Segmentation is the task of identifying object boundarie—specifically, given an image and a point on an object, the goal is to produce a mask delineating that object's boundaries. Traditional segmentation methods often rely on category labels (e.g., “car” or “tree”). In contrast, we draw from developmental psychology the notion of Spelke objects—groupings of physical entities that reliably move together under applied forces, a concept first introduced by Liz Spelke in [Principles of Object Perception] (https://www.harvardlds.org/wp-content/uploads/2017/01/Spelke1990-1.pdf). Defined by category-agnostic causal motion relationships, these segments reflect how objects interact and respond in the real world, making them especially relevant for physical reasoning and robotic manipulation.
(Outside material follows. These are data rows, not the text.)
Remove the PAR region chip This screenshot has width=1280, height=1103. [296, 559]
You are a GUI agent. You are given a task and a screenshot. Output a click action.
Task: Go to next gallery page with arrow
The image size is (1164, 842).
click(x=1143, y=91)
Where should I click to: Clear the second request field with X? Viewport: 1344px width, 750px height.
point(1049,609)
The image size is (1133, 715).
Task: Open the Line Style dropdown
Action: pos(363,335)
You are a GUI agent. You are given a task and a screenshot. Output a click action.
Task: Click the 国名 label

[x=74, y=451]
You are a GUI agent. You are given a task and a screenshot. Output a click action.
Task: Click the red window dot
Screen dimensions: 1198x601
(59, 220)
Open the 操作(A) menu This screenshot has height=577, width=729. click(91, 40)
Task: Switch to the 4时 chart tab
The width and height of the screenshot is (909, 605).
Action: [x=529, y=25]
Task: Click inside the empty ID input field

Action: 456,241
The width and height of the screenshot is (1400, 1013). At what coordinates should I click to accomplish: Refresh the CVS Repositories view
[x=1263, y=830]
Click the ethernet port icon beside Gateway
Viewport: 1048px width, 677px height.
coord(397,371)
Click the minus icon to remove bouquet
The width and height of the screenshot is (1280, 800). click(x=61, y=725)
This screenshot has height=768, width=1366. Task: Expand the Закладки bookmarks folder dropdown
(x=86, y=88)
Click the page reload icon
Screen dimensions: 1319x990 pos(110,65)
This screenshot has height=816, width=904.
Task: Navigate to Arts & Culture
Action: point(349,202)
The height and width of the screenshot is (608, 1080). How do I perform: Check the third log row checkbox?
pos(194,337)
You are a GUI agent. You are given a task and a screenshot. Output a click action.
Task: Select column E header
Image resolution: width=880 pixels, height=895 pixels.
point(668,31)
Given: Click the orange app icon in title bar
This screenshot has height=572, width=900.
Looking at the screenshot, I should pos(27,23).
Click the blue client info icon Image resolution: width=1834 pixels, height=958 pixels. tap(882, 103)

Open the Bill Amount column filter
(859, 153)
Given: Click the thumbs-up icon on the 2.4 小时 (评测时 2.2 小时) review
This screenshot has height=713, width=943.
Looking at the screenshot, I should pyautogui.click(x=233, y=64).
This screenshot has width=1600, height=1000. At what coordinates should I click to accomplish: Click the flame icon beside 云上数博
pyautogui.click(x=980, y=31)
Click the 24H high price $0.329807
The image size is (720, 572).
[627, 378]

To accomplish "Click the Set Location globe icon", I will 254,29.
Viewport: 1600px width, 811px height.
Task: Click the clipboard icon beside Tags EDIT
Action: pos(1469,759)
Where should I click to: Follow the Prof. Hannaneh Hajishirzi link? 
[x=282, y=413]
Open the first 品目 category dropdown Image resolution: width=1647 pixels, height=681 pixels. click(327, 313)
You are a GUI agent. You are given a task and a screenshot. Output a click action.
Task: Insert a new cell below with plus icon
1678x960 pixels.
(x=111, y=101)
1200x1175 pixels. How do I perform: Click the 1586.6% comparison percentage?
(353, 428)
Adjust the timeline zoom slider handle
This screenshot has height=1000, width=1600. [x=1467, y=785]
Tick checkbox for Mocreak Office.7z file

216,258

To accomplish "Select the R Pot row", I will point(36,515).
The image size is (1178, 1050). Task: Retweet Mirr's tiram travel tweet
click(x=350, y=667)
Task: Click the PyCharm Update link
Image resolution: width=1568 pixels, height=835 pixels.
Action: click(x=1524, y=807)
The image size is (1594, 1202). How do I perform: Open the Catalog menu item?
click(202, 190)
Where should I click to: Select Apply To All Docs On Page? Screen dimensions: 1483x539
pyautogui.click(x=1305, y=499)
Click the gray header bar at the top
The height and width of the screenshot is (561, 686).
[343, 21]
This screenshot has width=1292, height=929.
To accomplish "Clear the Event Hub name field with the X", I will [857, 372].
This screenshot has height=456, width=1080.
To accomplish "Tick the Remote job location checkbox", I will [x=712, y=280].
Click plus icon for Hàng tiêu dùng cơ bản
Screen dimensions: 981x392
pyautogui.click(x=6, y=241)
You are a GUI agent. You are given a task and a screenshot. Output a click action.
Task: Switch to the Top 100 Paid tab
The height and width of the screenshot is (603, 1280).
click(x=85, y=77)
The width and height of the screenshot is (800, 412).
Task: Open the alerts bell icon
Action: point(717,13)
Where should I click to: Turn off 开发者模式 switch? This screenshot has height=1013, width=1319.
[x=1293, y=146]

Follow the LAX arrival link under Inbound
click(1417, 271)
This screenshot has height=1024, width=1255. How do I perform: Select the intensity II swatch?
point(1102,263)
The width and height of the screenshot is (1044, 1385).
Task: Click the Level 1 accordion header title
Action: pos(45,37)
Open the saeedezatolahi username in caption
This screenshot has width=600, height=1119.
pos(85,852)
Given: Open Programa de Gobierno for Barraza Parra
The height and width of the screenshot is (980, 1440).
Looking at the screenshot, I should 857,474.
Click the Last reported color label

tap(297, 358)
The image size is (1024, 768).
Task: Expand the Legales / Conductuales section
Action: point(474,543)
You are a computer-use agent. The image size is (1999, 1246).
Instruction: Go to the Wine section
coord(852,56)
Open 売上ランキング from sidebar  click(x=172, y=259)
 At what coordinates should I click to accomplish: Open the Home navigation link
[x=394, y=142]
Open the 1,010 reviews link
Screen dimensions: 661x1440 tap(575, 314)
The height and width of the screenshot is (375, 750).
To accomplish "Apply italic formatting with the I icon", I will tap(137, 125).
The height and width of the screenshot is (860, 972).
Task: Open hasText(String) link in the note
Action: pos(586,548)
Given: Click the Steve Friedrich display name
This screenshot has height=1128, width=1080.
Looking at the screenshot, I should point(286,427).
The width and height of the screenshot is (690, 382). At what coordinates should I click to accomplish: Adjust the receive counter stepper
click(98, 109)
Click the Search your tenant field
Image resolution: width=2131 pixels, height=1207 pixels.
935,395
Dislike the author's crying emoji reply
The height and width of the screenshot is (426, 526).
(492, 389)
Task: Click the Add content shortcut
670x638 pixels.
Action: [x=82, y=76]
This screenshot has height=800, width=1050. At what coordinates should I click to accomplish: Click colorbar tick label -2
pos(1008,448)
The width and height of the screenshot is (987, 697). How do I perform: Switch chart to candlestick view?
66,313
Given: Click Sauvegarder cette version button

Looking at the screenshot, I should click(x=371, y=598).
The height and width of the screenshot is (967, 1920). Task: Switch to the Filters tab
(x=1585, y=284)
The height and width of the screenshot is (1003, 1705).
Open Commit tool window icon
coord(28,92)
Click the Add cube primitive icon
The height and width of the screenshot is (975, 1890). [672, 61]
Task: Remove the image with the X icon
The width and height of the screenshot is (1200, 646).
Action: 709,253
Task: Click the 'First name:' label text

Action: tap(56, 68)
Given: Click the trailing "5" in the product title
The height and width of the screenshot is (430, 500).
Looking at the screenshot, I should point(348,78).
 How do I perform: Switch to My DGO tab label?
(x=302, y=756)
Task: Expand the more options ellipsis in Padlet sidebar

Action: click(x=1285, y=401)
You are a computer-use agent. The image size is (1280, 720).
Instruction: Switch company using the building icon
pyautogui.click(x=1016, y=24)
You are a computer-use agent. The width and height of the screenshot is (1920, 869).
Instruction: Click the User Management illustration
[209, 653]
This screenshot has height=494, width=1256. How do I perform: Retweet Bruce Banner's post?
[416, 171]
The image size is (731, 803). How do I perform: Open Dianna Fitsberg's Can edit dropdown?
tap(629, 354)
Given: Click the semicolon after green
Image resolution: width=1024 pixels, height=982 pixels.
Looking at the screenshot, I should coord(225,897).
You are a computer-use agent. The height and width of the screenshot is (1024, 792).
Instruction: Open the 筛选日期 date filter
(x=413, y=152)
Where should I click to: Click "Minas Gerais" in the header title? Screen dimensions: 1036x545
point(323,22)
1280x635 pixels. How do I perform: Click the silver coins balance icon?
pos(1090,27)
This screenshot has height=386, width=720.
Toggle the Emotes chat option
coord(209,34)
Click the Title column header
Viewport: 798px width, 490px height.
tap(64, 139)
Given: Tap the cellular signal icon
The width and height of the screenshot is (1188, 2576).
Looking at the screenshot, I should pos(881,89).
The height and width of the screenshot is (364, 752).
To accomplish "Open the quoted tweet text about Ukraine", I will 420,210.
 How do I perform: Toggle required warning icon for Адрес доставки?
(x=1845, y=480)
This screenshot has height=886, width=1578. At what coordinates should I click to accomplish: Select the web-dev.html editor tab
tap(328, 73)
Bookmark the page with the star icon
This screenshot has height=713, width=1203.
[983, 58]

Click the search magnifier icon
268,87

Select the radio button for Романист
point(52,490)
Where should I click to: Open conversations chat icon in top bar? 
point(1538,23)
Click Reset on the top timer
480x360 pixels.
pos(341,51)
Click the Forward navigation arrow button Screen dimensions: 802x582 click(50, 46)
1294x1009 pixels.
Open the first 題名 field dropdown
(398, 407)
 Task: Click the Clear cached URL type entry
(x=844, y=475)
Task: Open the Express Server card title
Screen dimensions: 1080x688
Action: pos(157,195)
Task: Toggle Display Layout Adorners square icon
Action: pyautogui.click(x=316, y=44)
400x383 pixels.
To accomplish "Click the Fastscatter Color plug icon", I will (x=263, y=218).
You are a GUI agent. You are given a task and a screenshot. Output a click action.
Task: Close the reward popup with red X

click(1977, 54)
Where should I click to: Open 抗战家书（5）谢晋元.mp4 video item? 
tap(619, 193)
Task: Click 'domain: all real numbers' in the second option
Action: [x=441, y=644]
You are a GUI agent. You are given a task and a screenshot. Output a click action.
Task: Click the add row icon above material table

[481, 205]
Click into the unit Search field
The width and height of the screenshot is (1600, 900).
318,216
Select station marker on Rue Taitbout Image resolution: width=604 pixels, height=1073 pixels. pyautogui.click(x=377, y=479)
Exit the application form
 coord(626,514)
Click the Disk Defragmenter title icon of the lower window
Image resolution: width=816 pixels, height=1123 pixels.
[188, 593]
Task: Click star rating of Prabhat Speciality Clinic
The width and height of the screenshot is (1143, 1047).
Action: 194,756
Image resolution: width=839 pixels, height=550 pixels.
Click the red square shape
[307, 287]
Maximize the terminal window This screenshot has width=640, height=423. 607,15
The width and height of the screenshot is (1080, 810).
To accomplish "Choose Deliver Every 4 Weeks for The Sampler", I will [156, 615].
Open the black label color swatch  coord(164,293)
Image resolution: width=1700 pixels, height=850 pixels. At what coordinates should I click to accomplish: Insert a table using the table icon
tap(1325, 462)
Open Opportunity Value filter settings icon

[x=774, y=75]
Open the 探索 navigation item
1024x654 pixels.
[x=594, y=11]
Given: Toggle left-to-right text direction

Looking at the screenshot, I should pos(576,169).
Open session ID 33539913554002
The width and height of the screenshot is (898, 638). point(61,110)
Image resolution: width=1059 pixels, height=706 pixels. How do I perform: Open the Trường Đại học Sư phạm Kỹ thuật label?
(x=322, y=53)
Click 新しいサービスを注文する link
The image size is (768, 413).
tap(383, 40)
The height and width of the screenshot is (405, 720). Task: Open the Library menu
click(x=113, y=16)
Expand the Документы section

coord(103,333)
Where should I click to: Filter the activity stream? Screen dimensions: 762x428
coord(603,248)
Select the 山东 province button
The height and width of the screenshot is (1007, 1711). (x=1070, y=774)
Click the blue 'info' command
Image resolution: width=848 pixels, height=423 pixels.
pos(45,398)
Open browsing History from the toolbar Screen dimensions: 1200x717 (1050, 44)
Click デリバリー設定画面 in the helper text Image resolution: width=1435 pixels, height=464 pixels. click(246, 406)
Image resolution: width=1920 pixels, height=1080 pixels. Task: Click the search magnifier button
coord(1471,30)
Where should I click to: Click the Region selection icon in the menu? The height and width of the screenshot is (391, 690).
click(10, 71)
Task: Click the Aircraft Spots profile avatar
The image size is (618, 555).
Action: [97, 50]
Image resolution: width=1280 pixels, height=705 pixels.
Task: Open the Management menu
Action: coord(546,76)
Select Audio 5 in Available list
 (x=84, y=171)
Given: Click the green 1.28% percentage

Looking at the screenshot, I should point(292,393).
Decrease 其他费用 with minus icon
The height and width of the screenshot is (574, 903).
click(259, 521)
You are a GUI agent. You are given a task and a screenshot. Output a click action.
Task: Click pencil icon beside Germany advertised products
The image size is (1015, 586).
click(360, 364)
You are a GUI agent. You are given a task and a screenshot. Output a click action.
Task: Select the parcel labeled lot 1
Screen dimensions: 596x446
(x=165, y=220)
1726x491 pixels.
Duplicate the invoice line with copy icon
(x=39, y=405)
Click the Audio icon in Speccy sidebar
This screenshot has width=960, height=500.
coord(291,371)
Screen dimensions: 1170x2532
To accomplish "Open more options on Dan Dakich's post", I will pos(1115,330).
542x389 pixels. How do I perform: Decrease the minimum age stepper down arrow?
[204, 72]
SpelkeBench is a ~500-image evaluation dataset designed to assess whether segmentation algorithms can identify such segments. The dataset spans two complementary domains: high-resolution natural imagery sourced from EntitySeg and real-world robotic interaction scenes from Open X-Embodiment. Together, these domains support evaluation across both unconstrained natural scenes and structured physical environments. Example segments from SpelkeBench are displayed below, which we compare to SAM and EntitySeg segments to show that SpelkeBench contains annotated segments which align more with the Spelke notion.

SpelkeBench provides a standardized evaluation framework for Spelke segmentation with:
- ~500 images spanning natural and robotic scenes
- Ground truth segments which align with Spelke concept based on physical motion coherence
- Virtual poke points indicating where to apply segmentation queries (centroid)
Clone this repository and download the SpelkeBench dataset:
git clone https://github.com/neuroailab/SpelkeBench.git
cd SpelkeBench
bash download_spelke_bench.shThis will download spelke_bench.h5 to the datasets/ directory.
The dataset is provided as a single HDF5 file where each key corresponds to an image sample containing:
| Field | Description | Shape |
|---|---|---|
rgb |
Input RGB image | [H, W, 3] |
segment |
Ground truth Spelke segments | [N, H, W] |
centroid |
Virtual poke locations (x, y) | [N, 2] |
Where N is the number of ground truth segments/centroids for that image.
SpelkeBench provides tools to evaluate any segmentation model that can segment objects based on point prompts. The evaluation pipeline handles dataset loading, parallel inference, and metric computation.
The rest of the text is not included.